- [PARTS OF THE EXERCISE]
1/ In the hi-fi review below, switch "trombone" to "saxophone" and write out everything from "218dcs.rem.jpgSeat-Of-The-Pants Ride" down to "a magnificent sheen.".
2/ According to the hi-fi review below, what sample rate and bit depth is the 'Band On The Run' recording?

- [SOURCE EXTRACT]
******

Its soundstaging is sublime. I had always heard ‘Ancodia’ as a diffuse wash of sound with imprecise stereo imaging. Yet the Vivaldi One revealed the different strands of the mix – lead keyboard, backing synths, drum machine, bass synthesizer, all clearly spatially delineated. Keen to hear more, I switched to David Sylvian’s ‘Every Colour You Are’ [from Everything And Nothing; Virgin VJCP-68248.49] and was struck by the rock-solid location of the different instruments in the mix. It was as if they’d been glued to different parts of the listening room, and were going nowhere. The soundstage was vast in all three dimensions, yet the Vivaldi One held everything inside it under a vice-like grip.

218dcs.rem.jpgSeat-Of-The-Pants Ride
Timbral detail proved breathtaking too. Donald Fagen’s ‘Tomorrow’s Girls’ [from Kamakiriad; Reprise WPCP-5210] is a dry recording, hardly dripping with colour and contrast, yet the Vivaldi One seemed able to get right into its very fabric and tell the listener just how the recording was produced. You could hear all the effects-pedals on the guitar work, keyboards and drums, and despite being compressed and processed Fagen’s voice had a startling immediacy.

Paul McCartney’s ‘Band On The Run’ [Hear Music HRM-32565-00; 96kHz/24-bit] drove the point home: it was dripping with harmonics, especially the wonderfully raspy trombone heard in the bridge to the middle-eight. The electric organ shimmered and steel string guitars had a magnificent sheen.

******

- [DATASET EXCERPT]

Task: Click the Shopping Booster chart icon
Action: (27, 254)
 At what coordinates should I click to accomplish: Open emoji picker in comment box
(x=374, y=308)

******

- [ANSWERS BY TASK]
1/
218dcs.rem.jpgSeat-Of-The-Pants Ride
Timbral detail proved breathtaking too. Donald Fagen’s ‘Tomorrow’s Girls’ [from Kamakiriad; Reprise WPCP-5210] is a dry recording, hardly dripping with colour and contrast, yet the Vivaldi One seemed able to get right into its very fabric and tell the listener just how the recording was produced. You could hear all the effects-pedals on the guitar work, keyboards and drums, and despite being compressed and processed Fagen’s voice had a startling immediacy.

Paul McCartney’s ‘Band On The Run’ [Hear Music HRM-32565-00; 96kHz/24-bit] drove the point home: it was dripping with harmonics, especially the wonderfully raspy saxophone heard in the bridge to the middle-eight. The electric organ shimmered and steel string guitars had a magnificent sheen.

2/ 96kHz/24-bit.